* _Task details_: Transcribe exactly every line from the one containing "Image resolution: width=1024" down to the final line of the listing below, including both, and leave out the rest.
*** Begin section ***
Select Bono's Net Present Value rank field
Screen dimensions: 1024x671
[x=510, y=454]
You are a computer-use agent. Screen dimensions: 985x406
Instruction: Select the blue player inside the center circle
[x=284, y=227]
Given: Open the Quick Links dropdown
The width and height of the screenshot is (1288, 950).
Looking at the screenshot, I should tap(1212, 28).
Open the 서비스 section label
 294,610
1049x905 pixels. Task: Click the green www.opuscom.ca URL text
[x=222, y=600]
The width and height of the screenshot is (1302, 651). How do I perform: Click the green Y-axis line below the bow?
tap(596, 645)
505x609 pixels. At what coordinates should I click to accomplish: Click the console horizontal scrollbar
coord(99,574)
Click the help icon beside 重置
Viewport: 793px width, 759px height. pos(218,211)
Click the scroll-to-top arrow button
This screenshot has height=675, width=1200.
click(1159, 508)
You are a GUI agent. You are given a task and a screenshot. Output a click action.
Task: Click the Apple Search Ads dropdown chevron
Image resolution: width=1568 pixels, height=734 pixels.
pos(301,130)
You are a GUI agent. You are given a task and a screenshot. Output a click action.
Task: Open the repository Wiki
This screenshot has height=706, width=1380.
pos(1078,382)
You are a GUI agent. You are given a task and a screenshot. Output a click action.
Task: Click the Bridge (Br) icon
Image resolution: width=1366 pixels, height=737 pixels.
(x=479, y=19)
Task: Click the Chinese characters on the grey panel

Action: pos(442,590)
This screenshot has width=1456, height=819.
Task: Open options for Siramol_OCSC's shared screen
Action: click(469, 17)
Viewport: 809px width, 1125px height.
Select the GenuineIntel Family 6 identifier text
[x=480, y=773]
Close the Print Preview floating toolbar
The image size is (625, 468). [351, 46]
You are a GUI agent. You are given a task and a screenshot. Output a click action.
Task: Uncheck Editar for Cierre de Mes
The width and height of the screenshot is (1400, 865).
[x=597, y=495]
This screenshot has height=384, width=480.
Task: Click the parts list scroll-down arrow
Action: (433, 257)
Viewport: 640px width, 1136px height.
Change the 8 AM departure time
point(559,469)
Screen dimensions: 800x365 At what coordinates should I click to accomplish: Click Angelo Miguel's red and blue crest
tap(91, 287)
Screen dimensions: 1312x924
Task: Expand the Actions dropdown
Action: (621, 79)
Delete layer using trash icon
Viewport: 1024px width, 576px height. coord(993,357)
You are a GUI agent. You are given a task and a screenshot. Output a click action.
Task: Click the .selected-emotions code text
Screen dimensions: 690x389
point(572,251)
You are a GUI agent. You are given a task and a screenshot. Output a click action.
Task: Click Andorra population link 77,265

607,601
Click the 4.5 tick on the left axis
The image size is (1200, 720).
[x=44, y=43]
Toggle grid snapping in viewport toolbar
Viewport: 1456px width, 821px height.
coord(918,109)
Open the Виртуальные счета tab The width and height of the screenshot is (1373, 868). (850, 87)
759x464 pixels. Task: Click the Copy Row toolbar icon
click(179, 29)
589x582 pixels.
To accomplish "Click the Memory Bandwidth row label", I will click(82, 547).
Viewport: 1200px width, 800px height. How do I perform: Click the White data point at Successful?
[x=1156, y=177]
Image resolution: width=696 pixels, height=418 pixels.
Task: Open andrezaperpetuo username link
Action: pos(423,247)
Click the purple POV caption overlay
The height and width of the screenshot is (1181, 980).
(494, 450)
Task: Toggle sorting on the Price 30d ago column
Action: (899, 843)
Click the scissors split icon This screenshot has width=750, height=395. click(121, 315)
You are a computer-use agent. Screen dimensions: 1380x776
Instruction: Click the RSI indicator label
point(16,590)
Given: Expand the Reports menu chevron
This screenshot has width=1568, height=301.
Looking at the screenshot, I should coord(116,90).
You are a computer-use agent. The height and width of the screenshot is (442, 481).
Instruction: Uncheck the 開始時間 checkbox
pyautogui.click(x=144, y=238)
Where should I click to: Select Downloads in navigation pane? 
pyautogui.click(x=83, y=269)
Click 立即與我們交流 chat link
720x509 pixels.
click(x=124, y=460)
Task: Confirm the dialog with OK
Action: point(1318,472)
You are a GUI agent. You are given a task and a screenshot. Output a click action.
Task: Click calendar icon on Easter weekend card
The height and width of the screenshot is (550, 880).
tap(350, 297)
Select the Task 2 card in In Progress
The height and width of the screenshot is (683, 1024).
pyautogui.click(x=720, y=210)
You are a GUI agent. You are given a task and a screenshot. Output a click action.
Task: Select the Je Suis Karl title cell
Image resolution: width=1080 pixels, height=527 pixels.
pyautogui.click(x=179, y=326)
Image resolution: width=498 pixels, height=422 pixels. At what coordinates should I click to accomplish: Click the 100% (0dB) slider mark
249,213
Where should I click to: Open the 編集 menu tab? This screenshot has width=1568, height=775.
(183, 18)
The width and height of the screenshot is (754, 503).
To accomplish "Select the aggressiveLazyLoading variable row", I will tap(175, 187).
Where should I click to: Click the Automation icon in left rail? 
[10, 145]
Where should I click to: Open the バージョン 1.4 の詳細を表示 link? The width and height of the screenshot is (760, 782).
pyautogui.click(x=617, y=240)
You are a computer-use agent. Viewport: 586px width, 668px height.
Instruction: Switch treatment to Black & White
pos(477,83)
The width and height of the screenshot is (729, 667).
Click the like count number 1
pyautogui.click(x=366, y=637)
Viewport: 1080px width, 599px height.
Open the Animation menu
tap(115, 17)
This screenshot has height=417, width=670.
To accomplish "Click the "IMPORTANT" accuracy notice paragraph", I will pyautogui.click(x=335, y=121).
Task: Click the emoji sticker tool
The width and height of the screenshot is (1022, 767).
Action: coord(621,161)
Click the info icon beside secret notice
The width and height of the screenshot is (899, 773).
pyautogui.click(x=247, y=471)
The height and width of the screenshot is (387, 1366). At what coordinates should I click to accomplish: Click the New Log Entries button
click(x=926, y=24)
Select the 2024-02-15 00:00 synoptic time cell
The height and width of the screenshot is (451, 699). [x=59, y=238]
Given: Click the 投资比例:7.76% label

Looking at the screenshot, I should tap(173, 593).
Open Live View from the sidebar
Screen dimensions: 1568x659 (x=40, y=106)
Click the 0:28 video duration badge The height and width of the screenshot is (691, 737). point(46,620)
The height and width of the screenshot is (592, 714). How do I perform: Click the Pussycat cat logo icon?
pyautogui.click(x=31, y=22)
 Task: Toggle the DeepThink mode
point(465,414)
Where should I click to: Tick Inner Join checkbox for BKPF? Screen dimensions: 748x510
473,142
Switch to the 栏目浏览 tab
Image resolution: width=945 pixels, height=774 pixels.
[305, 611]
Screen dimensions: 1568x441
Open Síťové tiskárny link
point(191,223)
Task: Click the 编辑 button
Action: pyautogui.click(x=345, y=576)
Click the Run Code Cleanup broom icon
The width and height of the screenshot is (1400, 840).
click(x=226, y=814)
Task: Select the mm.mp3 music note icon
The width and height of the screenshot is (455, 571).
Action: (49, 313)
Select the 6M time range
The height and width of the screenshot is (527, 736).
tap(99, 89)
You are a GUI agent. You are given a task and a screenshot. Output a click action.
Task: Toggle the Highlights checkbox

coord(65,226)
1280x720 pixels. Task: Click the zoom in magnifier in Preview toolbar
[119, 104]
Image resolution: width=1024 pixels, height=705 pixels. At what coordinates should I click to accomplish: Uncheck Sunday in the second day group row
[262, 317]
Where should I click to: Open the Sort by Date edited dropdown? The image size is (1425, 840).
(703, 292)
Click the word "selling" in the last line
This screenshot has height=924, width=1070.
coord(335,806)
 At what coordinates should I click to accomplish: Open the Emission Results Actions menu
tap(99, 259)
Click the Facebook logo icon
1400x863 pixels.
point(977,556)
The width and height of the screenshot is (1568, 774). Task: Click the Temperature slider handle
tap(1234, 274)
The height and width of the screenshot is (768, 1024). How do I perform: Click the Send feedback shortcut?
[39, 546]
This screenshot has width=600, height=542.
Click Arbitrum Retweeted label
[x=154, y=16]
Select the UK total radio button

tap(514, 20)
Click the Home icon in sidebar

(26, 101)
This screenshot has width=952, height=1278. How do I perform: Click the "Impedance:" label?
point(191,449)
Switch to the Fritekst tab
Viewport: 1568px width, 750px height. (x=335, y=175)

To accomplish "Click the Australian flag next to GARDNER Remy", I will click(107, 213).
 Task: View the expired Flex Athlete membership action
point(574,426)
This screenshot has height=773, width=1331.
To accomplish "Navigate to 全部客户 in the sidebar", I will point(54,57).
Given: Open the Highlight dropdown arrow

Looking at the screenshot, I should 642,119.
*** End section ***
* _Your response_:
Image resolution: width=1024 pixels, height=705 pixels. At what coordinates should I click to accomplish: Uncheck Sunday in the second day group row
[262, 317]
Where should I click to: Open the Sort by Date edited dropdown? The image size is (1425, 840).
(703, 292)
Click the word "selling" in the last line
This screenshot has height=924, width=1070.
coord(335,806)
 At what coordinates should I click to accomplish: Open the Emission Results Actions menu
tap(99, 259)
Click the Facebook logo icon
1400x863 pixels.
point(977,556)
The width and height of the screenshot is (1568, 774). Task: Click the Temperature slider handle
tap(1234, 274)
The height and width of the screenshot is (768, 1024). How do I perform: Click the Send feedback shortcut?
[39, 546]
This screenshot has width=600, height=542.
Click Arbitrum Retweeted label
[x=154, y=16]
Select the UK total radio button

tap(514, 20)
Click the Home icon in sidebar

(26, 101)
This screenshot has width=952, height=1278. How do I perform: Click the "Impedance:" label?
point(191,449)
Switch to the Fritekst tab
Viewport: 1568px width, 750px height. (x=335, y=175)

To accomplish "Click the Australian flag next to GARDNER Remy", I will click(107, 213).
 Task: View the expired Flex Athlete membership action
point(574,426)
This screenshot has height=773, width=1331.
To accomplish "Navigate to 全部客户 in the sidebar", I will point(54,57).
Given: Open the Highlight dropdown arrow

Looking at the screenshot, I should 642,119.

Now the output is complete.